Whassup with the white working class?

A colleague asks,

How do you deal with the following from Alan Abramowitz and Ruy Teixeira’s Brookings paper:

Indeed, just how far the Democrat party fell in the white working class’ eyes over this time period can be seen by comparing the average white working class (whites without a four year college degree) vote for the Democrats in 1960-64 (55 percent) to their average vote for the Democrats in 1968-72 (35 percent). That’s a drop of 20 points. The Democrats were the party of the white working class no longer…… Al Gore….lost white working class voters in the 2000 election by 17 points. And the next Democratic presidential candidate, John Kerry, did even worse, losing these voters by a whopping 23 points in 2004. One could reasonably ascribe the worsening deficit for Democrats in 2004 to the role of national security and terrorism after 9/11 but the very sizeable 2000 deficit cannot be explained on that basis. Apparently, the successes of the Clinton years, which included a strong economy that delivered solid real wage growth for the first time since 1973, did not succeed in restoring the historic bond between the white working class and the Democrats.

My reply: When you slice things by income, you see a clear pattern of Republicans doing better among the rich of all races (except maybe Asians, but I don’t particularly trust those numbers what with small sample size):

national.png

Compared to earlier years, Democrats have lost among less well-educated voters and gained among the more educated voters, but their income profile hasn’t changed so much. As E.J. Dionne has noted, the Democrats’ strength among well educated voters is strongest among those with household incomes below $75,000–“the incomes of teachers, social workers, nurses, and skilled technicians, not of Hollywood stars, bestselling authors, or television producers, let alone corporate executives.”
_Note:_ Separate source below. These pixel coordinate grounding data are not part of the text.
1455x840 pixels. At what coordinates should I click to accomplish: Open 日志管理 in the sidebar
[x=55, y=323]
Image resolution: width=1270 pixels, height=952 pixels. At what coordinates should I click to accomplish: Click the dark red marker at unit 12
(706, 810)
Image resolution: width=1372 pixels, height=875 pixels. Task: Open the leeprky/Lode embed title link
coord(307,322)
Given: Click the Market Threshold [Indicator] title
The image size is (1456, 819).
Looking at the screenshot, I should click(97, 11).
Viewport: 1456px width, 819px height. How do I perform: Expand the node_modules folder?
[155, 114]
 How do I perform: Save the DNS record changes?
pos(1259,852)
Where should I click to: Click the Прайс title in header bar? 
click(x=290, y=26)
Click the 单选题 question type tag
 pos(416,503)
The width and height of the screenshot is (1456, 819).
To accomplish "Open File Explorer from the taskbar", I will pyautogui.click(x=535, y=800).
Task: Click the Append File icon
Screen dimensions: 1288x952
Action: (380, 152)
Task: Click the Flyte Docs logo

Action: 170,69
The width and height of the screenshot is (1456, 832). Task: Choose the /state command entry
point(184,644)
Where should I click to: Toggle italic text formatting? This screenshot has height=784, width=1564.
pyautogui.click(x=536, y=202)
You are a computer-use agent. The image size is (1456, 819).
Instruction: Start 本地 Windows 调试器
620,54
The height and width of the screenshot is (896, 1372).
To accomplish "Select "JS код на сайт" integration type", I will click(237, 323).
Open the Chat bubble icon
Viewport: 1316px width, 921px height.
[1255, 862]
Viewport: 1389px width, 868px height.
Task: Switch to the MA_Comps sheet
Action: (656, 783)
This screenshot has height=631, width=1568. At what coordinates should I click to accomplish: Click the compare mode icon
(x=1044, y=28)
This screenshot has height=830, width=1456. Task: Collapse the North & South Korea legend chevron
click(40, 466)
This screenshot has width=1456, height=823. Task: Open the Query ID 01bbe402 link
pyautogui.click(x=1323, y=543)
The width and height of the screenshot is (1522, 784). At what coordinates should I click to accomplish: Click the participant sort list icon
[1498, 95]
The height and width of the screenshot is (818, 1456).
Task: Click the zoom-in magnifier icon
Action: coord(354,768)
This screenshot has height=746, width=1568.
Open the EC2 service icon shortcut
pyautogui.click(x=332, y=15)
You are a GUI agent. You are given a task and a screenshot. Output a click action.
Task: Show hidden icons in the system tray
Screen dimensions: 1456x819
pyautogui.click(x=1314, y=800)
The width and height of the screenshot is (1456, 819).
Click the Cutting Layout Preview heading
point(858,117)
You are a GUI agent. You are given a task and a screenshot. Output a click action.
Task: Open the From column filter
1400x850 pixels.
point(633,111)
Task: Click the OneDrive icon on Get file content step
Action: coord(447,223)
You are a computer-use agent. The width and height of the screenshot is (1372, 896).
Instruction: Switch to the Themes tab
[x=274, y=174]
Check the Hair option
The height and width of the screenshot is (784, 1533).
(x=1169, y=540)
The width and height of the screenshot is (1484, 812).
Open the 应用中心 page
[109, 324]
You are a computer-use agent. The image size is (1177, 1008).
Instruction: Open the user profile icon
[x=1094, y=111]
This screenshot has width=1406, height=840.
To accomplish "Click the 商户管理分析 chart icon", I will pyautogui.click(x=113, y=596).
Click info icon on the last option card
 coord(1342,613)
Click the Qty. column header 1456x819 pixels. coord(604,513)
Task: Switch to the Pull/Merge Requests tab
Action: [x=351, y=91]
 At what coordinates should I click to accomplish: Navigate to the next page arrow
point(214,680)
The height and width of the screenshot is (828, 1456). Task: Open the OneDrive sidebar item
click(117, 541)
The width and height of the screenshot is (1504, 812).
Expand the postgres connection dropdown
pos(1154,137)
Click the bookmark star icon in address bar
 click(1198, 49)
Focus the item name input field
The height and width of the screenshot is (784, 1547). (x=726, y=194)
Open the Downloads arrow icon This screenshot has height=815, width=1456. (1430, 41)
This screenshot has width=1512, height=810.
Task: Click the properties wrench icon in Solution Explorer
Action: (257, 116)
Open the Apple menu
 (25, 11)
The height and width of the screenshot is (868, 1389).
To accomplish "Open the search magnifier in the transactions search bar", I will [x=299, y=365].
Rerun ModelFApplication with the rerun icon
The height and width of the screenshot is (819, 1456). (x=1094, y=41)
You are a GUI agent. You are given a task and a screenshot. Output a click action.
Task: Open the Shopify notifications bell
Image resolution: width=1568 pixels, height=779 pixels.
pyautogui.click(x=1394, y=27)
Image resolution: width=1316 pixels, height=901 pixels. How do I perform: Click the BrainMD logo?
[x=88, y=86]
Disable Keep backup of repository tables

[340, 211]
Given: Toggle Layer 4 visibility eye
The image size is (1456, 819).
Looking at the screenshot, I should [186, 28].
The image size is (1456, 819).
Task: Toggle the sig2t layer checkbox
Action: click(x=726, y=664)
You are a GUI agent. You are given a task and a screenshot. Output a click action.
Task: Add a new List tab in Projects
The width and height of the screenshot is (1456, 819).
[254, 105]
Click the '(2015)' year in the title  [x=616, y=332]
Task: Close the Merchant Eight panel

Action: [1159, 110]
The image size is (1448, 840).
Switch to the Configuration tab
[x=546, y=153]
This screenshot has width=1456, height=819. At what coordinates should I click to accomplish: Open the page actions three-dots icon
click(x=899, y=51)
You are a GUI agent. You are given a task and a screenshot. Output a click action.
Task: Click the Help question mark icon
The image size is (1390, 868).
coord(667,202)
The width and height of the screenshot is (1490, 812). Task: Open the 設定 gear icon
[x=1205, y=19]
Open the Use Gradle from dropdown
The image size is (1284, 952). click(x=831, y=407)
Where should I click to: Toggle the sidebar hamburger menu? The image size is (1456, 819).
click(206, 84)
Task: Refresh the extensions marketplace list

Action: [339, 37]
So a quick answer is that I don’t necessarily see a machinist, say, as having more street-cred than a social worker with a graduate degree who makes the same amount of money. As Larry Bartels has pointed out, it’s not so easy to identify exactly what is meant by “working class.” There have been changes, but remember that the difference in voting between rich and poor has been as large in the past 10 years as it’s ever been; see page 47 of the red-blue book. Yes, it’s different rich and poor people than before, but it’s still there. It’s a mistake to think there was a past golden era of class-based voting. Geographic factors were important in voting decades ago, and they are now as well.

See here for my earlier comments on the Teixeira and Abramowitz article.

Finally, David Park made this graph of the trend since the 1950s of the rich-poor voting gap (the difference between Republican vote share among the upper third of income, minus the Republican vote share among the lower third) in Presidential elections. The gray dots represent all voters, the black dots represent whites only (yes, I know, they should be white dots…).

whites.png

The rich-poor voting gap among whites has in recent elections been a bit below its 1970s-1990s peak, but it’s far from zero. And, what with increasing diversity in the minority population, it’s not so clear that “whites” is as useful a category as it once was.

P.S. More here.

1 thought on “Whassup with the white working class?

  1. 'Working class' being defined as not having a four-year college degree means a heck of a different thing now than in the 1970's. There's been thirty years of an increasing proportion of people getting those degrees.